**Short task 1:**
Answer these questions about the materialized view statistics post, each on its own line:
(a) Which two test files create the materialized views?
(b) What reltuples value appears on the "+" lines of the diff?
(c) In which relation's section does the relallvisible value also change?
::: Text extract
Statistics import and export: difference in statistics of materialized view dumped

Started by Ashutosh Bapatabout 1 year ago10 messageshackers
Jump to latest
#1Ashutosh Bapat
ashutosh.bapat@enterprisedb.com

Hi Jeff, Corey,
After fixing the statistics difference in dumps of tables with
indexes, I now see difference in statistics of materialized view dump
in the test I am developing at [1]/messages/by-id/CAExHW5sBbMki6Xs4XxFQQF3C4Wx3wxkLAcySrtuW3vrnOxXDNQ@mail.gmail.com -- Best Wishes, Ashutosh Bapat (see the latest patches there).

I see following difference in the dump from the original regression
database and the dump taken from the database where the dump is
restored

@@ -441198,8 +441198,8 @@
SELECT * FROM pg_catalog.pg_restore_relation_stats(
'version', '180000'::integer,
'relation', 'public.mvtest_bb'::regclass,
- 'relpages', '1'::integer,
- 'reltuples', '1'::real,
+ 'relpages', '0'::integer,
+ 'reltuples', '-1'::real,
'relallvisible', '0'::integer
);
--
@@ -441218,8 +441218,8 @@
SELECT * FROM pg_catalog.pg_restore_relation_stats(
'version', '180000'::integer,
'relation', 'public.mvtest_tm'::regclass,
- 'relpages', '1'::integer,
- 'reltuples', '3'::real,
+ 'relpages', '0'::integer,
+ 'reltuples', '-1'::real,
'relallvisible', '0'::integer
);
--
@@ -441238,8 +441238,8 @@
SELECT * FROM pg_catalog.pg_restore_relation_stats(
'version', '180000'::integer,
'relation', 'public.mvtest_tvmm'::regclass,
- 'relpages', '1'::integer,
- 'reltuples', '1'::real,
+ 'relpages', '0'::integer,
+ 'reltuples', '-1'::real,
'relallvisible', '0'::integer
);
--
@@ -448468,9 +448468,9 @@
SELECT * FROM pg_catalog.pg_restore_relation_stats(
'version', '180000'::integer,
'relation', 'public.tableam_tblmv_heap2'::regclass,
- 'relpages', '1'::integer,
- 'reltuples', '1'::real,
- 'relallvisible', '1'::integer
+ 'relpages', '0'::integer,
+ 'reltuples', '-1'::real,
+ 'relallvisible', '0'::integer
);

These are materialised views created in the test matview.sql and create_am.sql.
::::::
::: Working data
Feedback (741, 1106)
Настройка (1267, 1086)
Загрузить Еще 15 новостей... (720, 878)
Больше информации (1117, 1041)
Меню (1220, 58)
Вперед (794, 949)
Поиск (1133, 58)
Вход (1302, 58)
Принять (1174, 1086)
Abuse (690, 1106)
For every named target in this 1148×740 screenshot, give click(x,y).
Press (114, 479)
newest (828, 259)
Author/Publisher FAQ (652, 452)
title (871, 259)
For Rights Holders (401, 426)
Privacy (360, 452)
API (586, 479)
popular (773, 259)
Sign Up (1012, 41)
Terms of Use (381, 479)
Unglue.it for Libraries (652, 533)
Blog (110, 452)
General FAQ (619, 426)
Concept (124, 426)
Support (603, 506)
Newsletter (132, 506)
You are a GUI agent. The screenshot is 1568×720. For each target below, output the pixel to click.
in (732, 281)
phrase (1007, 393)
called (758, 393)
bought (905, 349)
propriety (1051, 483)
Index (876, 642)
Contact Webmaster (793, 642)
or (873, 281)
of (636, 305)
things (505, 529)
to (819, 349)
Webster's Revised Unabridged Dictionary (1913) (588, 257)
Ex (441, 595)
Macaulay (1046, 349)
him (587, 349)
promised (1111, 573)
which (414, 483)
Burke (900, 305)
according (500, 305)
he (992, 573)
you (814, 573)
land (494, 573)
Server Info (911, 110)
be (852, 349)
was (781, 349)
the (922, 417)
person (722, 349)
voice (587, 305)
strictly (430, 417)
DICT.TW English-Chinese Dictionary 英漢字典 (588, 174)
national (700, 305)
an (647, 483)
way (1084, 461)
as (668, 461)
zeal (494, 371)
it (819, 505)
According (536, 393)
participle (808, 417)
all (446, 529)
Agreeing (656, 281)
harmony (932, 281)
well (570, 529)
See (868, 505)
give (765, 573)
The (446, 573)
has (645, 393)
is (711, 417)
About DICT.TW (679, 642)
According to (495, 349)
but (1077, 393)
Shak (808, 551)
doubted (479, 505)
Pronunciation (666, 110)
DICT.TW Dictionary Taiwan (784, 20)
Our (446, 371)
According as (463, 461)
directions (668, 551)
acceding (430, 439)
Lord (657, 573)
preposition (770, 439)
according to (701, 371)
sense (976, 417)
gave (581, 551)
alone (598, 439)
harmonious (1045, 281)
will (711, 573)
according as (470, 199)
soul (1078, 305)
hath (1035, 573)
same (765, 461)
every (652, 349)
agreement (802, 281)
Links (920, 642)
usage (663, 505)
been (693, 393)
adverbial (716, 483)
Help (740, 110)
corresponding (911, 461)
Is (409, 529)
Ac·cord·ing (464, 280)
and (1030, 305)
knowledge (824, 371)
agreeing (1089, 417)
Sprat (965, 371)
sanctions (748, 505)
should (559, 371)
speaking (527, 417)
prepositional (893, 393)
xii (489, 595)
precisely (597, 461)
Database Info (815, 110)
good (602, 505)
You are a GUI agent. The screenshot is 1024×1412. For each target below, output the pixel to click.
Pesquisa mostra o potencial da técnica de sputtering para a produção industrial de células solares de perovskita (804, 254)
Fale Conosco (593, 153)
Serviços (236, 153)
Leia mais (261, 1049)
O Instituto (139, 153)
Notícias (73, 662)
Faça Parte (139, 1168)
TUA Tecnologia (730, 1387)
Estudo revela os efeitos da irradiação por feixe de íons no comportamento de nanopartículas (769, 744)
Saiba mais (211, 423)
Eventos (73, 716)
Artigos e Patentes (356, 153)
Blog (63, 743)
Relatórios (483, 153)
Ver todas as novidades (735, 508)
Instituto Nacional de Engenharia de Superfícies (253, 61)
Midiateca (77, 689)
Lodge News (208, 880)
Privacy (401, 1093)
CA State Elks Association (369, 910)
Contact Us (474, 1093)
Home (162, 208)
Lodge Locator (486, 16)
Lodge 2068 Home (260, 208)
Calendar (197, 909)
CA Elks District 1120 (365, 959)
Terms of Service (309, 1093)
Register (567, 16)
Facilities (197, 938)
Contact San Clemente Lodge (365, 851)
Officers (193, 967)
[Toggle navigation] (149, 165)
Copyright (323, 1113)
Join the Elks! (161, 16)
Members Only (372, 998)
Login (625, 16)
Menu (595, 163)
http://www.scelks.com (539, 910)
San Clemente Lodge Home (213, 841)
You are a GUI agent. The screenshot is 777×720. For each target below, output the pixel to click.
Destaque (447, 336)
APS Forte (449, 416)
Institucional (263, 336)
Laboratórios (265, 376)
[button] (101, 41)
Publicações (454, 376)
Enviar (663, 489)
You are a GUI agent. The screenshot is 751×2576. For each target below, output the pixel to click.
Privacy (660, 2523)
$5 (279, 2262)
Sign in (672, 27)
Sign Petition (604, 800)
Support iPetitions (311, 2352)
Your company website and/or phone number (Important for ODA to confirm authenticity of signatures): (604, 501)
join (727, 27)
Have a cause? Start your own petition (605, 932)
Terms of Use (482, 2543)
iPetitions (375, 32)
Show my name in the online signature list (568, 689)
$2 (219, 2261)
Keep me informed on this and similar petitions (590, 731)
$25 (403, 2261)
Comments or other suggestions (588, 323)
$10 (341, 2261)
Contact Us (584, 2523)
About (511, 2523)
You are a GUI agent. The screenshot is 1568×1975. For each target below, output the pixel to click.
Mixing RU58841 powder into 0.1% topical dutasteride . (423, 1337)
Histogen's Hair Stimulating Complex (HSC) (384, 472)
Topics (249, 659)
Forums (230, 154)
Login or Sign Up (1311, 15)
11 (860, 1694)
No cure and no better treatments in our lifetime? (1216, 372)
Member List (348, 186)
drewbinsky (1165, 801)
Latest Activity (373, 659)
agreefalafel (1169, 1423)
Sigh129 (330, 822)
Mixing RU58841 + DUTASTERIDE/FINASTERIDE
::::::
**Short task 2:**
Rewrite a section of the listing with "Server Info" swapped for "Server Details" and nothing else changed. Start at the line that has "Webster's Revised Unabridged", end after the line that has "Privacy (401, 1093)", and give back only those lines.

**Complete response 1:**
(a) matview.sql and create_am.sql
(b) -1
(c) public.tableam_tblmv_heap2

**Complete response 2:**
Webster's Revised Unabridged Dictionary (1913) (588, 257)
Ex (441, 595)
Macaulay (1046, 349)
him (587, 349)
promised (1111, 573)
which (414, 483)
Burke (900, 305)
according (500, 305)
he (992, 573)
you (814, 573)
land (494, 573)
Server Details (911, 110)
be (852, 349)
was (781, 349)
the (922, 417)
person (722, 349)
voice (587, 305)
strictly (430, 417)
DICT.TW English-Chinese Dictionary 英漢字典 (588, 174)
national (700, 305)
an (647, 483)
way (1084, 461)
as (668, 461)
zeal (494, 371)
it (819, 505)
According (536, 393)
participle (808, 417)
all (446, 529)
Agreeing (656, 281)
harmony (932, 281)
well (570, 529)
See (868, 505)
give (765, 573)
The (446, 573)
has (645, 393)
is (711, 417)
About DICT.TW (679, 642)
According to (495, 349)
but (1077, 393)
Shak (808, 551)
doubted (479, 505)
Pronunciation (666, 110)
DICT.TW Dictionary Taiwan (784, 20)
Our (446, 371)
According as (463, 461)
directions (668, 551)
acceding (430, 439)
Lord (657, 573)
preposition (770, 439)
according to (701, 371)
sense (976, 417)
gave (581, 551)
alone (598, 439)
harmonious (1045, 281)
will (711, 573)
according as (470, 199)
soul (1078, 305)
hath (1035, 573)
same (765, 461)
every (652, 349)
agreement (802, 281)
Links (920, 642)
usage (663, 505)
been (693, 393)
adverbial (716, 483)
Help (740, 110)
corresponding (911, 461)
Is (409, 529)
Ac·cord·ing (464, 280)
and (1030, 305)
knowledge (824, 371)
agreeing (1089, 417)
Sprat (965, 371)
sanctions (748, 505)
should (559, 371)
speaking (527, 417)
prepositional (893, 393)
xii (489, 595)
precisely (597, 461)
Database Info (815, 110)
good (602, 505)
You are a GUI agent. The screenshot is 1024×1412. For each target below, output the pixel to click.
Pesquisa mostra o potencial da técnica de sputtering para a produção industrial de células solares de perovskita (804, 254)
Fale Conosco (593, 153)
Serviços (236, 153)
Leia mais (261, 1049)
O Instituto (139, 153)
Notícias (73, 662)
Faça Parte (139, 1168)
TUA Tecnologia (730, 1387)
Estudo revela os efeitos da irradiação por feixe de íons no comportamento de nanopartículas (769, 744)
Saiba mais (211, 423)
Eventos (73, 716)
Artigos e Patentes (356, 153)
Blog (63, 743)
Relatórios (483, 153)
Ver todas as novidades (735, 508)
Instituto Nacional de Engenharia de Superfícies (253, 61)
Midiateca (77, 689)
Lodge News (208, 880)
Privacy (401, 1093)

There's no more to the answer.